Dataset excerpts:
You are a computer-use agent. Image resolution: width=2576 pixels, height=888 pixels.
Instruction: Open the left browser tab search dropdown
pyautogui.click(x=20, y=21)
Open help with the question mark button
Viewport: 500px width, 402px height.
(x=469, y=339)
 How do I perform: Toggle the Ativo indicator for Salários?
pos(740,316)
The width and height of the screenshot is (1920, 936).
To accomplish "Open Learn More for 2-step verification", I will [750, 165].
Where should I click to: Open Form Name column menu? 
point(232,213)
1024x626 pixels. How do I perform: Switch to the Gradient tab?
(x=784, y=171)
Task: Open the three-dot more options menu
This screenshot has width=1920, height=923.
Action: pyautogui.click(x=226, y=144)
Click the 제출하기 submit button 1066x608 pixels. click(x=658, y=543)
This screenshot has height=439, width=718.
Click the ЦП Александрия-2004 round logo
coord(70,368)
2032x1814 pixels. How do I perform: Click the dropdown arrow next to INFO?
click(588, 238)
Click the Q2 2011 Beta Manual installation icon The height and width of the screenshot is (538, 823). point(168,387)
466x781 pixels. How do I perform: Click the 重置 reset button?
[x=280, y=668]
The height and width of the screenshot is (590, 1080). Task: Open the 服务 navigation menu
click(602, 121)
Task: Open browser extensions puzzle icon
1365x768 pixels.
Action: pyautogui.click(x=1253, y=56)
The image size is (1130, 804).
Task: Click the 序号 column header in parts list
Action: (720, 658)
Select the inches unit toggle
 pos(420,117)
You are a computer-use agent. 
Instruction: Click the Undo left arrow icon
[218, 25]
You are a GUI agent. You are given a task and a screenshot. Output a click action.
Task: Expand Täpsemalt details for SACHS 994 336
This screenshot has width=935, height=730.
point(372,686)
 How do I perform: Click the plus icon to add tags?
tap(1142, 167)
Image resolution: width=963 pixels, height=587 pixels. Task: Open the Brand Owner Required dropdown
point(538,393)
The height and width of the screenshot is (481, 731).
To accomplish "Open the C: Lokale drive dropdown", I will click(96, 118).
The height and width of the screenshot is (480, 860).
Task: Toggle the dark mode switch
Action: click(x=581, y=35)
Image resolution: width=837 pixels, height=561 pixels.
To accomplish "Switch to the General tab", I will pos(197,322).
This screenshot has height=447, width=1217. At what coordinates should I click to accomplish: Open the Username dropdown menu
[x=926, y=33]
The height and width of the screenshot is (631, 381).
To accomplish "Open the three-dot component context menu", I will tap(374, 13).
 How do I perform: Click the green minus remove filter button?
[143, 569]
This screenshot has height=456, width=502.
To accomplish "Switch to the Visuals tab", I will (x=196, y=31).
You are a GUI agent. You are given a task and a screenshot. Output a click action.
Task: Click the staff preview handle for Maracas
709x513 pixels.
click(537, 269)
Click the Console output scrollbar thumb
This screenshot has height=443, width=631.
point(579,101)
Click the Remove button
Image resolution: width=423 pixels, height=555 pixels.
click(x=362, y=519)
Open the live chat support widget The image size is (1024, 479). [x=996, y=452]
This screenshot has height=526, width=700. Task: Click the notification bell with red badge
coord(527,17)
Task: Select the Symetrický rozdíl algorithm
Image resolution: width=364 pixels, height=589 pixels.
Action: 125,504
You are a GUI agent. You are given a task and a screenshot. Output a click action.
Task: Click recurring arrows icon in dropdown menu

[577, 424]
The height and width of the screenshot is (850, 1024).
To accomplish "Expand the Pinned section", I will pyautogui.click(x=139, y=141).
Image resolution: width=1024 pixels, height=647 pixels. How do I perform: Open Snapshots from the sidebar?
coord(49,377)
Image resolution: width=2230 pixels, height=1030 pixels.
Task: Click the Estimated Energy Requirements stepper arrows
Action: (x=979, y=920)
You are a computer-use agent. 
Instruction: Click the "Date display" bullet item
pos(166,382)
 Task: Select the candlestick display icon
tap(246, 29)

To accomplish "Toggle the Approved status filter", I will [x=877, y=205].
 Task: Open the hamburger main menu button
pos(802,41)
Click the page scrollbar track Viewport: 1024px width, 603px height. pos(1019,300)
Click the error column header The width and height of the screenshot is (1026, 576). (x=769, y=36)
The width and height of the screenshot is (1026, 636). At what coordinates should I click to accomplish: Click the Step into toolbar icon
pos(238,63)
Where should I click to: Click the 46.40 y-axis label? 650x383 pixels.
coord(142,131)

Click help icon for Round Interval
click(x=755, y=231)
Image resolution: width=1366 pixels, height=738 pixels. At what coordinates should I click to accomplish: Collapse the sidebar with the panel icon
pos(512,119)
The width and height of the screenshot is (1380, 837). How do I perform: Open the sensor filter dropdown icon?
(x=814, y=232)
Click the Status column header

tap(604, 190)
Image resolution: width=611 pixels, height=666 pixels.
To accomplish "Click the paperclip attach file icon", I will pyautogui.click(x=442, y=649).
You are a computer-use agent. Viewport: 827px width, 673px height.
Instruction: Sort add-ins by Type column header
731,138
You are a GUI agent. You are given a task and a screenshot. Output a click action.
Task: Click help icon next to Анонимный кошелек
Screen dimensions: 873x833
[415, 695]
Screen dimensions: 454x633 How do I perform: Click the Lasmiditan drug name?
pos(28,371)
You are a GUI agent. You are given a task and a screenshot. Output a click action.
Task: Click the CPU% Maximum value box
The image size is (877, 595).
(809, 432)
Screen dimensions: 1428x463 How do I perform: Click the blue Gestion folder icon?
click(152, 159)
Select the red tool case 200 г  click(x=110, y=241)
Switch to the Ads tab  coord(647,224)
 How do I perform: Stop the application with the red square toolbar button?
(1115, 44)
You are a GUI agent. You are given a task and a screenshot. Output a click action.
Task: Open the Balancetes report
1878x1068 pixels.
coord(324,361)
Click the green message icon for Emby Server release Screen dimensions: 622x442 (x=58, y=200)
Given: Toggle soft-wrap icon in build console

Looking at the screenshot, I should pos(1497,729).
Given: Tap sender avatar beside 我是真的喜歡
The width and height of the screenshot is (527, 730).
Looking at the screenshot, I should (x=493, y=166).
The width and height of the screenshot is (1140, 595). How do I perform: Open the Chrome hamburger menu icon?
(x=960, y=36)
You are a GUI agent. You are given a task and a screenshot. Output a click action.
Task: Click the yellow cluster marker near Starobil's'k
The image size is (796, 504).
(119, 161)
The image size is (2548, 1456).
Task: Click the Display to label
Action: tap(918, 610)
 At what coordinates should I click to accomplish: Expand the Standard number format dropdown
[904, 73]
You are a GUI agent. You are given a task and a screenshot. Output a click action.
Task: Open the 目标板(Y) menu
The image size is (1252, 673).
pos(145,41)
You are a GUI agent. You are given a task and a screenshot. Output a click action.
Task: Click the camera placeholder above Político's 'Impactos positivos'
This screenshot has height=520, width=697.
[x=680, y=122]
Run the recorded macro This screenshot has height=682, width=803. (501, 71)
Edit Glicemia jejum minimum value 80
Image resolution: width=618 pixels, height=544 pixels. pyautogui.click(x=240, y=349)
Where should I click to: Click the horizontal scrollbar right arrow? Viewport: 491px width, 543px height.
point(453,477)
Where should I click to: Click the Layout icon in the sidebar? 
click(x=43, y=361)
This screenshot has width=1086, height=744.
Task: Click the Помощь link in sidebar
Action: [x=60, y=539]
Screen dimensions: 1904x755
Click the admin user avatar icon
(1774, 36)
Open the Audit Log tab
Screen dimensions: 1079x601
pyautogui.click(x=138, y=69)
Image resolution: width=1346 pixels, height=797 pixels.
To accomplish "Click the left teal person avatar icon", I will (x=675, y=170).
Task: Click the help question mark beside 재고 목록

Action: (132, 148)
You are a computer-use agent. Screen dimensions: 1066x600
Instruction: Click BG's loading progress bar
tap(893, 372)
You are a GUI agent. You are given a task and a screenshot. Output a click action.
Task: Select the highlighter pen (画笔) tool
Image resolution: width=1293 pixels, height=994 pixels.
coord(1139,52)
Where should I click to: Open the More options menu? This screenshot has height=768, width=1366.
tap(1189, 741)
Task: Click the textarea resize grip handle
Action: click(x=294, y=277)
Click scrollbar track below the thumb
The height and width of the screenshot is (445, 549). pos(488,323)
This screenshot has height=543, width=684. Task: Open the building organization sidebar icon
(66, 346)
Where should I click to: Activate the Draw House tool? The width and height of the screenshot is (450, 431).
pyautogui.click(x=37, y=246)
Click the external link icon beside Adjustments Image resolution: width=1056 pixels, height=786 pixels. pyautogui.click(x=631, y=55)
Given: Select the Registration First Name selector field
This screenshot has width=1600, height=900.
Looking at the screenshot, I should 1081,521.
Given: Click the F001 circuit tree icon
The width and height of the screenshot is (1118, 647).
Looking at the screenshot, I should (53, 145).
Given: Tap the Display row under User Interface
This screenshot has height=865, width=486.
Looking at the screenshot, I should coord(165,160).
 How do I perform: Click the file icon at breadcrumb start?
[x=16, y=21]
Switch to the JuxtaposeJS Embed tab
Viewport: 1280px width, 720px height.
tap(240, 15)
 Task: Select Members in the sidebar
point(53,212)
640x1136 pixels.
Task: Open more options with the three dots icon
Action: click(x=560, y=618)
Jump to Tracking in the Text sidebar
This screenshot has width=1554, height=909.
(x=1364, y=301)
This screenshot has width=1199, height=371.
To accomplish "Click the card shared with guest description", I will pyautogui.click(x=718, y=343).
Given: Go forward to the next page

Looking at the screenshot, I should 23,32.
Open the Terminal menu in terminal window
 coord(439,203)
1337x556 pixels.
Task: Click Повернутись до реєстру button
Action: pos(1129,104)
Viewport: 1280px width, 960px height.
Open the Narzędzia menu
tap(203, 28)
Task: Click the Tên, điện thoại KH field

PROMPT: Filter the records above for lines with "computer".

THE COMPLETED TASK:
You are a computer-use agent. Image resolution: width=2576 pixels, height=888 pixels.
You are a computer-use agent. 
You are a computer-use agent. 
You are a computer-use agent. Viewport: 827px width, 673px height.
You are a computer-use agent. Screen dimensions: 1066x600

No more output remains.